ИЗБРАННЫЙ ОТРЫВОК >>
++++++++

На разных уровнях можно выделить различные положенные основания, которые зависят от множества предполагающих их внутренних и внешних (для данного основания) условий. Кроме многоуровневости объектов следует сказать и об их композитности. Например, в потоке сознания, всем потоке психофизических совокупностей на первый план выдвигаются то одни факторы, то другие, а соответственно то одни основания, интегрирующие эти самые факторы в тот или иной период времени, то другие. Концепт, согласно которому все эти явления подводятся как эмпирическое множество под абстрактно-всеобщее «я», односторонне репрезентирующее их и не раскрывающее реальных форм опосредствования, является, на наш взгляд, совершенно недостаточным. Таким же образом реконструируется данной формой и внешний мир.
Почему так важен адекватный, а не обыденный, взгляд на «я»? Потому, что «я» есть также и форма сознания, которая способна предполагать (в гегелевском понимании) на идеальном уровне те процессы, которые имеют место на реальном уровне взаимодействия различных факторов.

++++++++

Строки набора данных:
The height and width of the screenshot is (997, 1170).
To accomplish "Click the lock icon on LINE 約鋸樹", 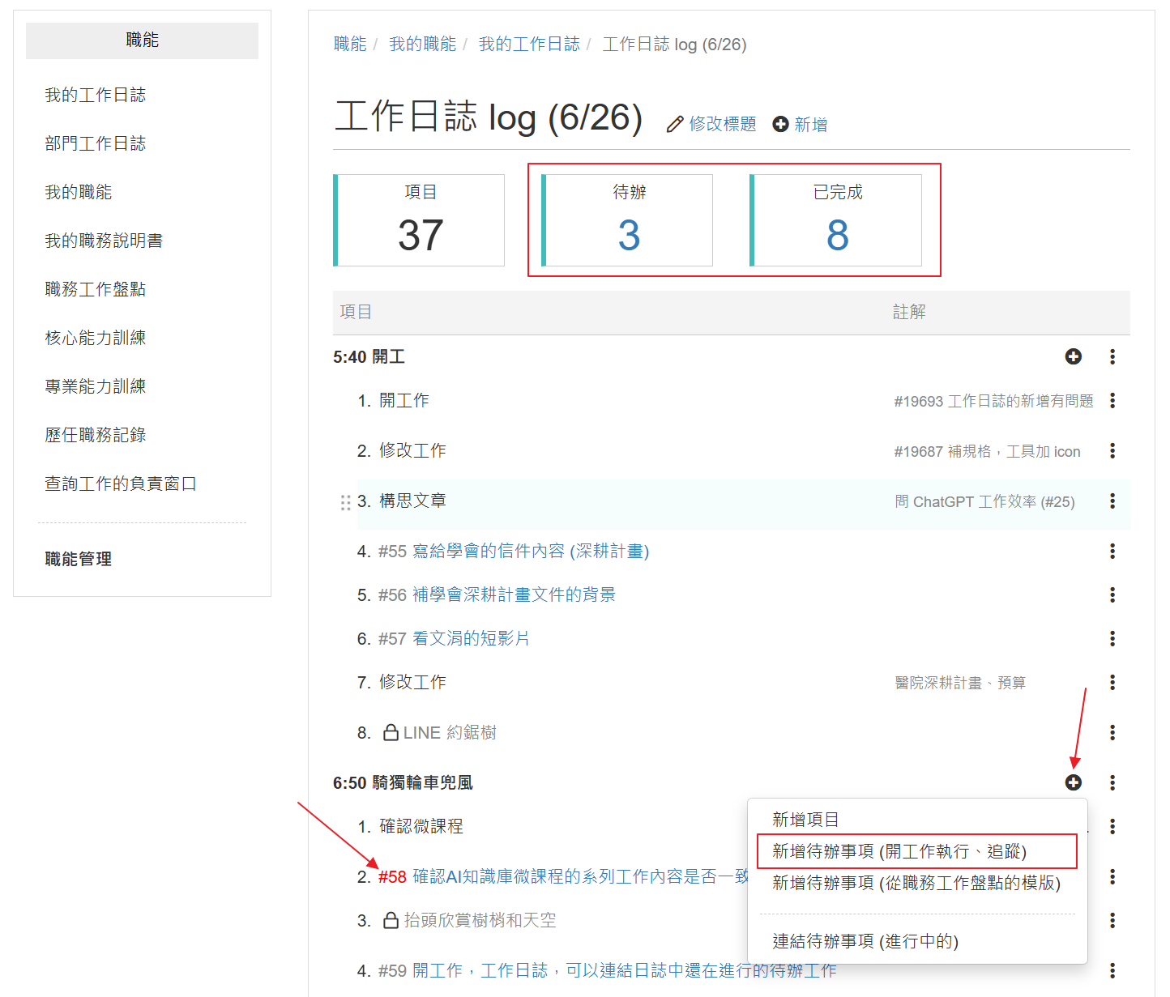I will 391,733.
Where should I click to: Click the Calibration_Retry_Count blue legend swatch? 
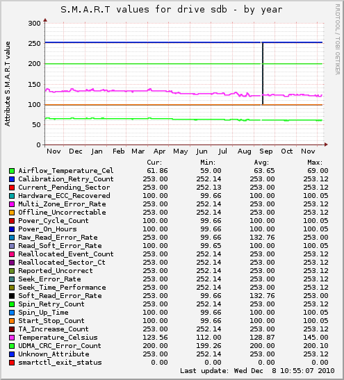point(12,179)
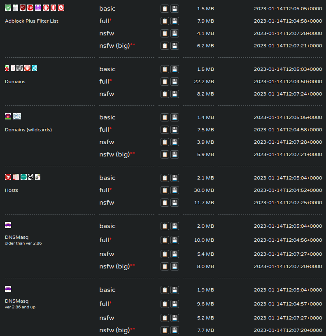Download the Domains nsfw list
The height and width of the screenshot is (336, 326).
coord(175,94)
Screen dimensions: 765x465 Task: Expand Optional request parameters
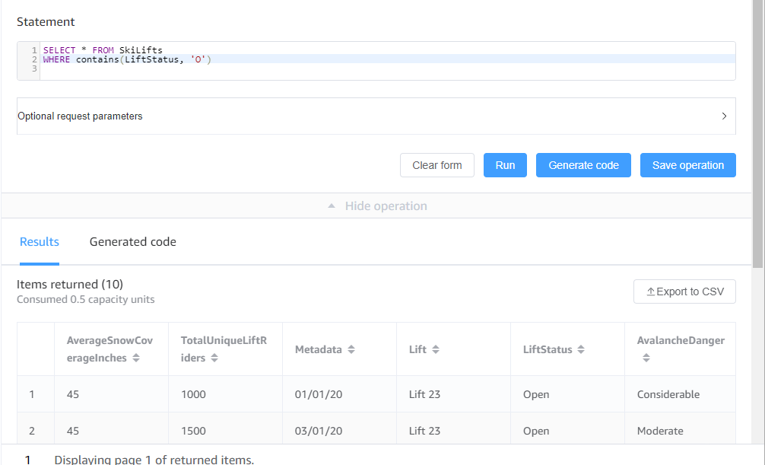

++++++++

ЗАДАНИЯ >>
A - О чем, кроме многоуровневости объектов, следует сказать, согласно отрывку?
B - Пожалуйста, определите, согласуются ли с отрывком утверждения (i), (ii), (iii), и для каждого приведите решающие слова отрывка: (i) концепт, подводящий все явления под абстрактно-всеобщее «я», признан вполне достаточным; (ii) в потоке сознания на первый план выдвигаются попеременно разные факторы; (iii) «я» рассматривается также как форма сознания.

РАЗОБРАННЫЕ ОТВЕТЫ >>
A - Об их композитности.

B -
(i) Нет: «является, на наш взгляд, совершенно недостаточным».
(ii) Да: «на первый план выдвигаются то одни факторы, то другие».
(iii) Да: «„я“ есть также и форма сознания».